1970
Óleo sobre lienzo, 130 x 97 cm
Mougins, Colección Picasso
Expresionismo tardío - Última etapa de Picasso

Rostro - Pablo Picasso, 1970, expresión tardía

Cuando Picasso pintó este rostro en 1970, ya había superado los noventa años. Vivía recluido en Notre-Dame-de-Vie, su residencia en las colinas de Mougins, cerca de Cannes. Muchos artistas a esa edad habrían descansado sobre sus laureles. Pero no él. Su mano seguía siendo tan incansable como su mente, explorando nuevos caminos incluso en el umbral final de su vida.

¿Quién es este personaje que nos mira desde el lienzo? No es un retrato convencional. Podría ser un mosquetero del siglo XVII, un noble con su camisa de encaje, o simplemente una fantasía barroca que Picasso rescató de su imaginación. La figura lleva ese atuendo característico que el artista recuperó en sus últimos años: la gola de encaje que enmarca el rostro, típica de la retratística de Velázquez y Rembrandt. Es como si Picasso, al final de sus días, dialogara con los grandes maestros del pasado.

Este cuadro pertenece a su serie final de mosqueteros y personajes barrocos, pintada entre 1966 y 1972. ¿Por qué estos temas en sus últimos años? Picasso siempre había admirado a los viejos maestros. Ahora, con la libertad que da la edad, los reinterpretó sin complejos ni academicismos.

El significado de esta obra radica en su libertad absoluta. Picasso ya no pintaba para complacer a críticos o coleccionistas. Pintaba por el puro placer de crear. La velocidad de ejecución es asombrosa: las pinceladas son rápidas, directas, casi violentas. El color parece arrojado sobre el lienzo, no aplicado con cuidado.
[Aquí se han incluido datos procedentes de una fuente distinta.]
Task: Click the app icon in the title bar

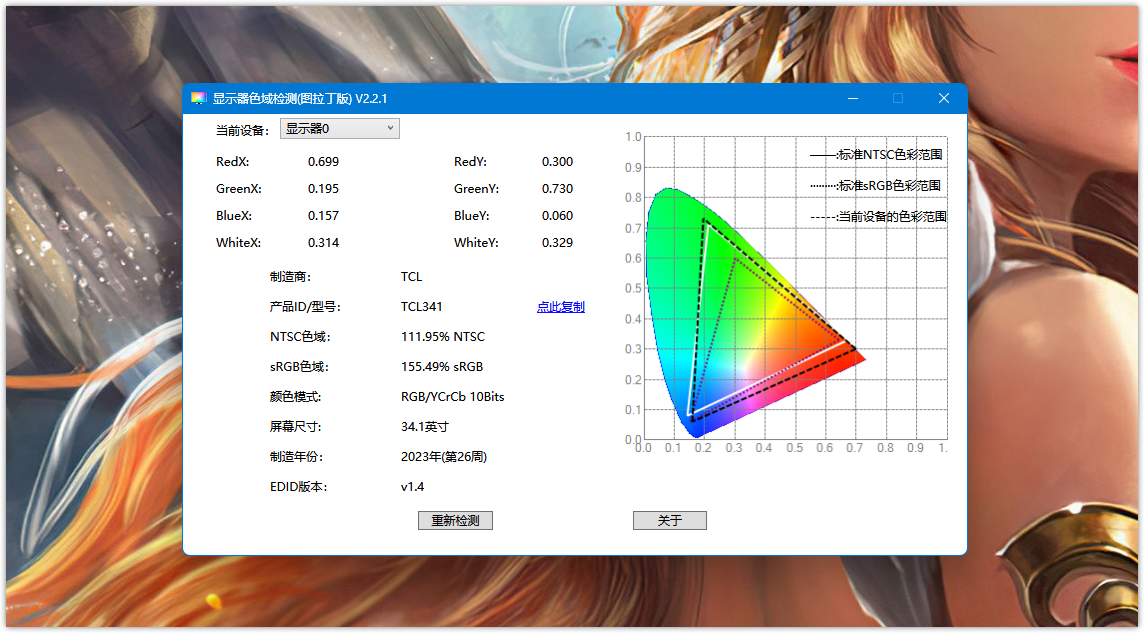Action: click(199, 98)
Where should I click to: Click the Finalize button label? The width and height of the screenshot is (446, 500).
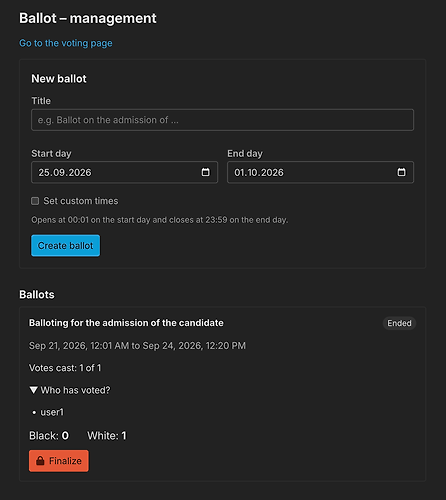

Esta técnica la aprendió trabajando con cerámica, donde la rapidez es esencial antes de que la arcilla se seque.

Lo que hace único a este cuadro es su combinación de espontaneidad infantil y maestría técnica. Picasso buscaba deliberadamente esa tosquedad, esa sinceridad cruel que tienen los dibujos de los niños. Los colores son vivos, intensos, aplicados en capas superpuestas sin miedo al error. No hay correcciones, no hay dudas. Solo la certeza de un genio que sabe exactamente lo que quiere.

Técnicamente, la obra muestra todo lo que Picasso aprendió durante siete décadas. Las múltiples capas de color crean profundidad. Los contrastes cromáticos son fuertes y deliberados. No hay sombreados sutiles ni transiciones suaves. Todo es directo, frontal, sin concesiones.

El contexto histórico es importante. Estamos en 1970. Picasso es ya una leyenda viva. Los jóvenes artistas lo ven como un dinosaurio del pasado. Pero él sigue pintando con una energía que desconcierta. Este cuadro es testimonio de esa vitalidad. Un hombre de noventa años que pinta como si tuviera treinta.

Un detalle curioso: en esta época, Picasso trabajaba a menudo de noche, con luz artificial. Eso explica en parte la intensidad de los colores y la atmósfera particular de estas obras tardías.

¿Por qué importa hoy esta pintura? Porque nos recuerda que la creatividad no tiene edad. Porque muestra a un artista que nunca dejó de experimentar, incluso cuando ya lo había hecho todo. Porque en su aparente simplicidad esconde toda la sabiduría de una vida dedicada al arte.

Este Rostro de 1970 es, en definitiva, un testamento pictórico. La declaración final de quien fue, sin duda, el artista más influyente del siglo XX. No es una obra perfecta en el sentido académico. Es algo mejor: es auténtica, libre, vital. Es Picasso siendo Picasso hasta el último aliento.